# EXERCISE:
In the records below, find the line holding "Screen dimensions: 999x502" and the line holding "Given: Expand the Processamento". Set down both, with every line between them, exactly.

+++ RECORDS FOR THIS EXERCISE

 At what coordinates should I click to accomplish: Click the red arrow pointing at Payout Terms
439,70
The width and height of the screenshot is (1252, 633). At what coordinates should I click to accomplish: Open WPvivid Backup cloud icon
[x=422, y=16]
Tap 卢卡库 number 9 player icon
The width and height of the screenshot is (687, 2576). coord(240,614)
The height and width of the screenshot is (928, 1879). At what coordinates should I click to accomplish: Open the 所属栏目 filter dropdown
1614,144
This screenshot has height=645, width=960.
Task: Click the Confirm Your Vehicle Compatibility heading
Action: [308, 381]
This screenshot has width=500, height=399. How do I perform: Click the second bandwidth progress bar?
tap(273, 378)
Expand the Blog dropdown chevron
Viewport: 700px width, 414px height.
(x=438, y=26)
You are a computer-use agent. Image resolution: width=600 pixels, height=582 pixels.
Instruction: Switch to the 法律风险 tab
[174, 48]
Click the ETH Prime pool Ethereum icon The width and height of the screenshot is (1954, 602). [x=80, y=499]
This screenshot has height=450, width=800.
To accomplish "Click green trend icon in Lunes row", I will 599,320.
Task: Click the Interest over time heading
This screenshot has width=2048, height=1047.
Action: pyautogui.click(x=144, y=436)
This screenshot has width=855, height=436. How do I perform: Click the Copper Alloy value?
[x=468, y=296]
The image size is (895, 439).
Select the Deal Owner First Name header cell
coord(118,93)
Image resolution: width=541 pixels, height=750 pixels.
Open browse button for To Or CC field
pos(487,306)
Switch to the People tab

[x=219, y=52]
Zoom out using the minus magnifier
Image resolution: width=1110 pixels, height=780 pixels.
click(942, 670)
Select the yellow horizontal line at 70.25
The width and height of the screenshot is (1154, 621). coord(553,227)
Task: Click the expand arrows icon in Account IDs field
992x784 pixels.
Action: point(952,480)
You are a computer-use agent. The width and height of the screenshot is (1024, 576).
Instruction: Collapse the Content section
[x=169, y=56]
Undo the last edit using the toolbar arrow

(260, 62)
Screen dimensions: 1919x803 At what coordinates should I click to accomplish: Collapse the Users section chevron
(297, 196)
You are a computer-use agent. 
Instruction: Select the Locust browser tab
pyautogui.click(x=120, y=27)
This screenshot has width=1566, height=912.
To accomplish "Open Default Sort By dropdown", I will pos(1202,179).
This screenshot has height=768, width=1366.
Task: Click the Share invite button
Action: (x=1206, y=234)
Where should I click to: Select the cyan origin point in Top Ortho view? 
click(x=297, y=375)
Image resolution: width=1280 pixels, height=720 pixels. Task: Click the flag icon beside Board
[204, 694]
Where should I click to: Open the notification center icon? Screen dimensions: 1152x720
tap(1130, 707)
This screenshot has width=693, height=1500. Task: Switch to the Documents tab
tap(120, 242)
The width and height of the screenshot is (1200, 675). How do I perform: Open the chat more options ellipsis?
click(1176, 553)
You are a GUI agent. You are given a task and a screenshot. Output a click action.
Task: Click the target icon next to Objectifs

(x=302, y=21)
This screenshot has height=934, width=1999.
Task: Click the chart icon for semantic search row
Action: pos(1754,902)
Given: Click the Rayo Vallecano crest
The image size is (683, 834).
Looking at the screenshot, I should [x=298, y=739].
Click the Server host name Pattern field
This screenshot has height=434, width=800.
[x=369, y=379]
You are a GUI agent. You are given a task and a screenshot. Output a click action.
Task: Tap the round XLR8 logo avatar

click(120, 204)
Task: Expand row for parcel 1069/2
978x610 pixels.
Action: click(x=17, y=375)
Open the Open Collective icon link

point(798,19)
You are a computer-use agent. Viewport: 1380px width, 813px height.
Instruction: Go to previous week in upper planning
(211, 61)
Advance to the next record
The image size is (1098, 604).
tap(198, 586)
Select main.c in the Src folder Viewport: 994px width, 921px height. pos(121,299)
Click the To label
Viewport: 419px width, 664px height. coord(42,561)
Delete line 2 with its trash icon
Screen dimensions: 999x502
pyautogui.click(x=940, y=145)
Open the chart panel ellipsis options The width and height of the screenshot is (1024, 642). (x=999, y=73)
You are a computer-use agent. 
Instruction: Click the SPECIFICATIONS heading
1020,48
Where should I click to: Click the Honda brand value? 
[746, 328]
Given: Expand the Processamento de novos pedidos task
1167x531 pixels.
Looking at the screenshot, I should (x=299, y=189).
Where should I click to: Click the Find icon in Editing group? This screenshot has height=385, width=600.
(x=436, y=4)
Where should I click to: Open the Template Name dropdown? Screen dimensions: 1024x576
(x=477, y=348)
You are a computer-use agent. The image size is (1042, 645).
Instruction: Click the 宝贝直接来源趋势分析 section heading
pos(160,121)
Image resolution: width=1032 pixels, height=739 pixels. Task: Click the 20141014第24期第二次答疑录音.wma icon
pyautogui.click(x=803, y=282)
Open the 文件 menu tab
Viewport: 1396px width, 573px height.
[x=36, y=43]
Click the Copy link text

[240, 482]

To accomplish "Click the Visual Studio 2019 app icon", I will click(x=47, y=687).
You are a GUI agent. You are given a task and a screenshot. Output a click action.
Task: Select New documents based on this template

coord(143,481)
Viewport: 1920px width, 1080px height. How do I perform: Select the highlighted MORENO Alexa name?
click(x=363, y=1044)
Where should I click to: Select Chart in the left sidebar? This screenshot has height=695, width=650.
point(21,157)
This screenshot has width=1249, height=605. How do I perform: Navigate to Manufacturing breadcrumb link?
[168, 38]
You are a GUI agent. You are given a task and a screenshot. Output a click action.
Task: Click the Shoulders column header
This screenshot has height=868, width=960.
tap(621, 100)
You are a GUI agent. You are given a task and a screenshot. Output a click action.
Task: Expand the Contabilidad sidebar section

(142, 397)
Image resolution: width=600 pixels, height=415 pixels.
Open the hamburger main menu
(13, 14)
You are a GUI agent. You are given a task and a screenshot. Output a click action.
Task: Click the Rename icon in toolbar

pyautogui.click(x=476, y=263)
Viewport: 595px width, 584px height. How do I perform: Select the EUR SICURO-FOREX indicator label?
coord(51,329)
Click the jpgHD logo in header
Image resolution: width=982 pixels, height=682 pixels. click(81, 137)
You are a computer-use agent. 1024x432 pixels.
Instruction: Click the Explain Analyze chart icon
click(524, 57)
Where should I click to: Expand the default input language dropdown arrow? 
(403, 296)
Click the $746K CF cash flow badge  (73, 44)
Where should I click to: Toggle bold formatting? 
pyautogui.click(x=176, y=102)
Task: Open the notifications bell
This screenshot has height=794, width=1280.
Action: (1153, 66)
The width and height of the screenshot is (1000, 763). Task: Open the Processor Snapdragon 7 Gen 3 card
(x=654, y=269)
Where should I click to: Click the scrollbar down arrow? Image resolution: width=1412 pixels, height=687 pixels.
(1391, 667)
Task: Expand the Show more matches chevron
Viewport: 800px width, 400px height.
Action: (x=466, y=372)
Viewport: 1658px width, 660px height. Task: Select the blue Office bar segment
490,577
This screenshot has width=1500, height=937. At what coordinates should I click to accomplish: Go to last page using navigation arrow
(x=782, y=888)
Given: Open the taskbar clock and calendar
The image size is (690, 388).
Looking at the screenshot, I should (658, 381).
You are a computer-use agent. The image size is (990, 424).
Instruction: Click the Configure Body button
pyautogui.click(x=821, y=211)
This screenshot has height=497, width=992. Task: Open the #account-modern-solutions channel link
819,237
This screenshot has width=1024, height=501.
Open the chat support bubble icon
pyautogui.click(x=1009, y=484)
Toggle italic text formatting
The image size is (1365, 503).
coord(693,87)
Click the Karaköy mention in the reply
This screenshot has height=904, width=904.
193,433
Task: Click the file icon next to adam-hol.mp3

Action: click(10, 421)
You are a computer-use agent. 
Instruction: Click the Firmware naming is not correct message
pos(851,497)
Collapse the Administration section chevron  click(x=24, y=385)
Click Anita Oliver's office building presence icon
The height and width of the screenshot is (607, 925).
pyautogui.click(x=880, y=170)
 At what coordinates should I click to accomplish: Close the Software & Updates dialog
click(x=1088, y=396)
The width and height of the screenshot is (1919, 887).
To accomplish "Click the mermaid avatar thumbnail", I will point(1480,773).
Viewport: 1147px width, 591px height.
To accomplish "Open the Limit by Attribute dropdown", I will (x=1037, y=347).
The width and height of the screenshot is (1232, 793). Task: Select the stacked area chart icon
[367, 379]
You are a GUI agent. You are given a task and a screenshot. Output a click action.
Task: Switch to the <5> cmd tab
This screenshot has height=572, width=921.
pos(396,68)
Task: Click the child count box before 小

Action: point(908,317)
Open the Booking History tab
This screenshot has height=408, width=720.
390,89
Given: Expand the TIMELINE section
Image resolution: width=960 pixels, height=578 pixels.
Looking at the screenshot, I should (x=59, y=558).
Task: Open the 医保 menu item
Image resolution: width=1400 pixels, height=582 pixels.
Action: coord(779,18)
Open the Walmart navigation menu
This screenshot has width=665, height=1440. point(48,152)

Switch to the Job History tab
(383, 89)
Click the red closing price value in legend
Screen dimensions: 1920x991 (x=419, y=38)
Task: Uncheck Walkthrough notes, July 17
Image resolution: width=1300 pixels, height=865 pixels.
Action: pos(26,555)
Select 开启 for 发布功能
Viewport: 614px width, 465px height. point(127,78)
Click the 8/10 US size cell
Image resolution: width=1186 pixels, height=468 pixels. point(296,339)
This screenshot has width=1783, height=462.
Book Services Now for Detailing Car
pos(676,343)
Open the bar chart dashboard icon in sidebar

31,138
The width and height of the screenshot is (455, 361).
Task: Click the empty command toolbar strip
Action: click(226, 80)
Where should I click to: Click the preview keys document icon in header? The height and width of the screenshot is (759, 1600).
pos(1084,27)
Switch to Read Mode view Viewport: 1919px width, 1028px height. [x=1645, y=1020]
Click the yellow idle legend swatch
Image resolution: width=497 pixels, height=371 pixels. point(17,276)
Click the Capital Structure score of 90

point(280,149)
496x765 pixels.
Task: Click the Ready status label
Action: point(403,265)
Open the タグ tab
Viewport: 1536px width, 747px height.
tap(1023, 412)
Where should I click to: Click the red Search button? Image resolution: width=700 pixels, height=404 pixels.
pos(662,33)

++++++

# RESPONSE BOX:
Screen dimensions: 999x502
pyautogui.click(x=940, y=145)
Open the chart panel ellipsis options The width and height of the screenshot is (1024, 642). (x=999, y=73)
You are a computer-use agent. 
Instruction: Click the SPECIFICATIONS heading
1020,48
Where should I click to: Click the Honda brand value? 
[746, 328]
Given: Expand the Processamento de novos pedidos task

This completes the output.